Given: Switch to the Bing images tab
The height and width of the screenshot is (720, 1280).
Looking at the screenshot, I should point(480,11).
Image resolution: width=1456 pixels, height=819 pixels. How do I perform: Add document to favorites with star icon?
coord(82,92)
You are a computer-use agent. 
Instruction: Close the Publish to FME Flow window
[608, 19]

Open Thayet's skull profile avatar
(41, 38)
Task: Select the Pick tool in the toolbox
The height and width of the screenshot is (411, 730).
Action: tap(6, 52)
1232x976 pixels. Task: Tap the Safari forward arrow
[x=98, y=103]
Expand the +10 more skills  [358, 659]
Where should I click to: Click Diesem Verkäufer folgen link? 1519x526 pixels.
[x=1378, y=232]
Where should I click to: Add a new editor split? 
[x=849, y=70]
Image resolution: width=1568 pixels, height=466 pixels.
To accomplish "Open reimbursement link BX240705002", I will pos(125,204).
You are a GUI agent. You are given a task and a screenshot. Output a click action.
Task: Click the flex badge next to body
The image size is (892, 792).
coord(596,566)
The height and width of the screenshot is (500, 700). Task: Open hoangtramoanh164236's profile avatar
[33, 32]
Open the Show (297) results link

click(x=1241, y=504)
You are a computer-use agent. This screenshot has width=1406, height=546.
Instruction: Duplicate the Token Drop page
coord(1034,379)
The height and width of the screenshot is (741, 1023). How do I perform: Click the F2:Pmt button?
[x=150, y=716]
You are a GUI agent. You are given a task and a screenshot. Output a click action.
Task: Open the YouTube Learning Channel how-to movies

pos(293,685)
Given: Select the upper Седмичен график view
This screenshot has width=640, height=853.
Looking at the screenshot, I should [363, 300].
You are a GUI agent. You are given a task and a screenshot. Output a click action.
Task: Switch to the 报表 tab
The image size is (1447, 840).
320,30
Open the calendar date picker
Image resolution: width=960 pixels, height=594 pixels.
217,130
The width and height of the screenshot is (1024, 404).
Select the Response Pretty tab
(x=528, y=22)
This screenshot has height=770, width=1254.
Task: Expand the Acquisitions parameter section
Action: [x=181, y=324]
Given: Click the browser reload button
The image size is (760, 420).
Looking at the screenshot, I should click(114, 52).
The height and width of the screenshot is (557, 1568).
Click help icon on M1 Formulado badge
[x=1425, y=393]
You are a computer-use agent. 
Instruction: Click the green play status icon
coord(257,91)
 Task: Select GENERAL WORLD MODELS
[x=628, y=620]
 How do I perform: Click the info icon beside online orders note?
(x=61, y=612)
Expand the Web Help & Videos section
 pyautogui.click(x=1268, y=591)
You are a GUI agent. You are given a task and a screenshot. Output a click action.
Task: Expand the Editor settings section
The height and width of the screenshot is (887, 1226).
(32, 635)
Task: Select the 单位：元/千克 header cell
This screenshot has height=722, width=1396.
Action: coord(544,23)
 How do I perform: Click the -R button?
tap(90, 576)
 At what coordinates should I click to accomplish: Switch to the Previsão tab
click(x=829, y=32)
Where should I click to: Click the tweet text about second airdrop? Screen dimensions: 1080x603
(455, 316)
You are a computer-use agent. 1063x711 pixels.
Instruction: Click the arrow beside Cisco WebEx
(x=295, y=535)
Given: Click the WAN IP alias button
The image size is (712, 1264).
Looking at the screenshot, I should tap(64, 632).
*-*-*
§ PROBLEM STATEMENT:
Give the lines above, from the one containing "Given: Click the browser reload button" through the one containing "pyautogui.click(x=1268, y=591)", as a numbered list without blank lines.

§ FINISHED ANSWER:
1. Given: Click the browser reload button
2. The image size is (760, 420).
3. Looking at the screenshot, I should click(114, 52).
4. The height and width of the screenshot is (557, 1568).
5. Click help icon on M1 Formulado badge
6. [x=1425, y=393]
7. You are a computer-use agent. 
8. Instruction: Click the green play status icon
9. coord(257,91)
10.  Task: Select GENERAL WORLD MODELS
11. [x=628, y=620]
12.  How do I perform: Click the info icon beside online orders note?
13. (x=61, y=612)
14. Expand the Web Help & Videos section
15.  pyautogui.click(x=1268, y=591)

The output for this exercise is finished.